AT&T UVERSE Native IPv6, a HOWTO

Owen DeLong owen at delong.com
Tue Dec 3 04:50:27 UTC 2013


On Dec 2, 2013, at 20:11 , Rob Seastrom <rs at seastrom.com> wrote:

> 
> "Ricky Beam" <jfbeam at gmail.com> writes:
> 
>> On Fri, 29 Nov 2013 08:39:59 -0500, Rob Seastrom <rs at seastrom.com> wrote:
>>> So there really is no excuse on AT&T's part for the /60s on uverse 6rd...
>> ...
>> Handing out /56's like Pez is just wasting address space -- someone
>> *is*  paying for that space. Yes, it's waste; giving everyone 256
>> networks when  they're only ever likely to use one or two (or maybe
>> four), is  intentionally wasting space you could've assigned to
>> someone else. (or  **sold** to someone else :-)) IPv6 may be huge to
>> the power of huge, but  it's still finite. People like you are
>> repeating the same mistakes from  the early days of IPv4...
> 
> There's finite, and then there's finite.  Please complete the
> following math assignment so as to calibrate your perceptions before
> leveling further allegations of profligate waste.
> 
>   Suppose that every mobile phone on the face of the planet was an "end
>   site" in the classic sense and got a /48 (because miraculously,
>   the mobile providers aren't being stingy).
> 
>   Now give such a phone to every human on the face of the earth.
> 
>   Unfortunately for our conservation efforts, every person with a
>   cell phone is actually the cousin of either Avi Freedman or Vijay
>   Gill, and consequently actually has FIVE cell phones on active
>   plans at any given time.
> 
>   Assume 2:1 overprovisioning of address space because per Cameron
>   Byrne's comments on ARIN 2013-2, the cellular equipment providers
>   can't seem to figure out how to have N+1 or N+2 redundancy rather
>   than 2N redundancy on Home Agent hardware.
> 
> What percentage of the total available IPv6 space have we burned
> through in this scenario?  Show your work.
> 
> -r
> 


Quick napkin version:


6.8 Billion people * 10  = 68Billion /48s.

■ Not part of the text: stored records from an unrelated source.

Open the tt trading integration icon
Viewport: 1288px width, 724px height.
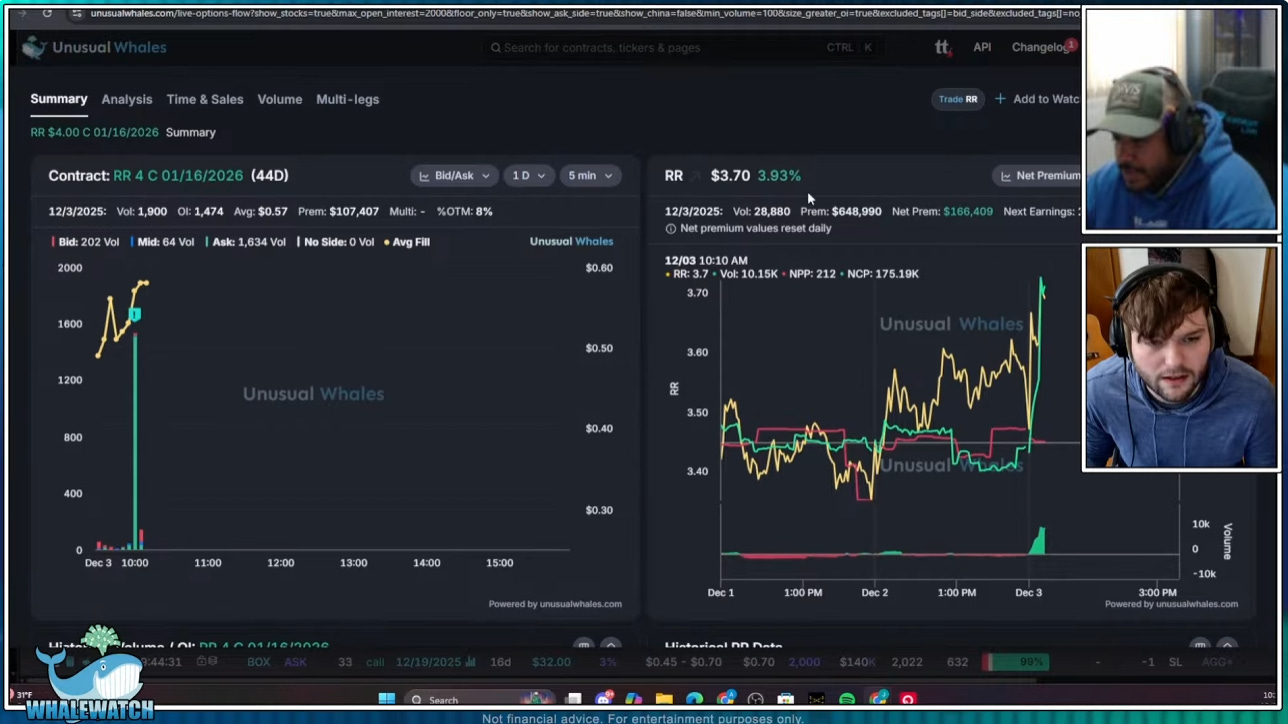coord(941,47)
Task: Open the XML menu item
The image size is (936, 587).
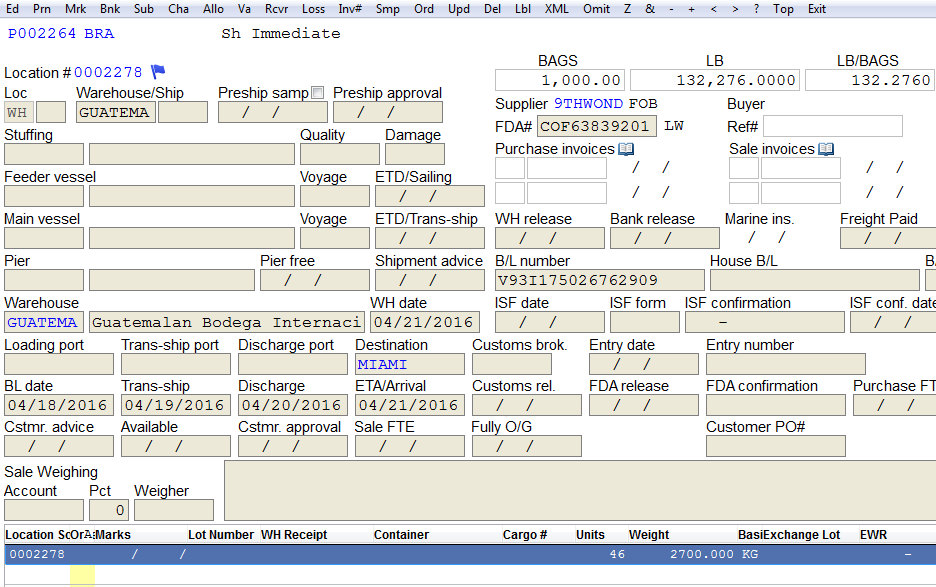Action: click(x=556, y=9)
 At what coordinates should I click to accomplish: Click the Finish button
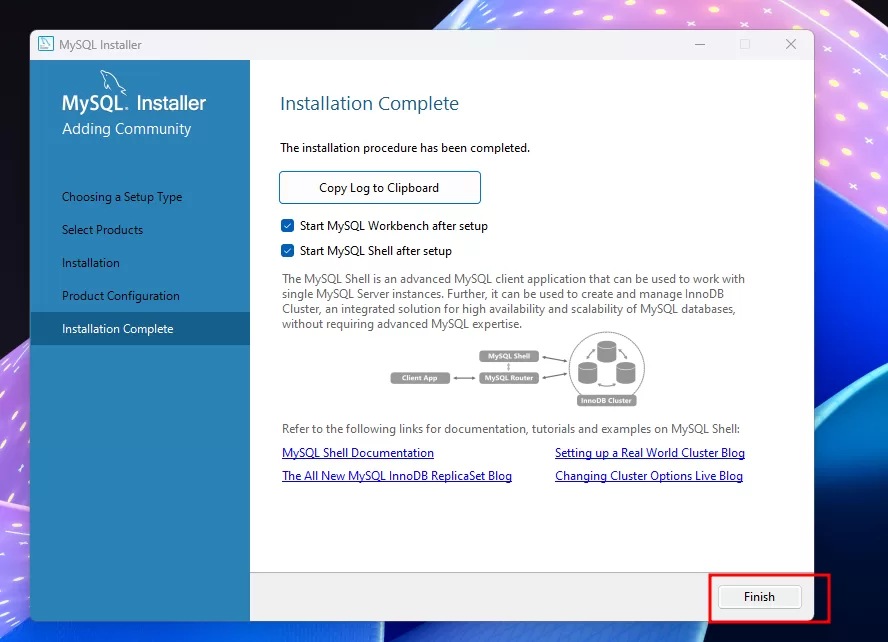pos(759,597)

32 bits = 4 billion (we all know that from IPv4, right?)

A /16 is 4 Billion /48s.
A /15 is 8 Billion
A /14 is 16 Billion
A /13 is 32 Billion
A /12 is 64 Billion
A /11 leaves room to spare at more than 128 Billion /48s.

So, we need 2 /12s. We have already issued RIRs 6 /12s (as of 3Q2013), leaving 506 /13s in 2000::/3

We could easily issue the global total need of 2 /12s (a /11) to each RIR (there are 5), so total of 10 in addition to what has already been issued, and we'd have issued a total of 16 /12s leaving 494 /12s in inventory in 2000::/3.

For convenience, I will remind everyone that 2000::/2 represents 1/8th of the total address space.

Further, for those that are worried about population explosions causing this not to scale, even if the population on the planet expanded by an order of magnitude so that we had to issue 100 /12s, w would still have 406 /12s remaining in 2000::/3.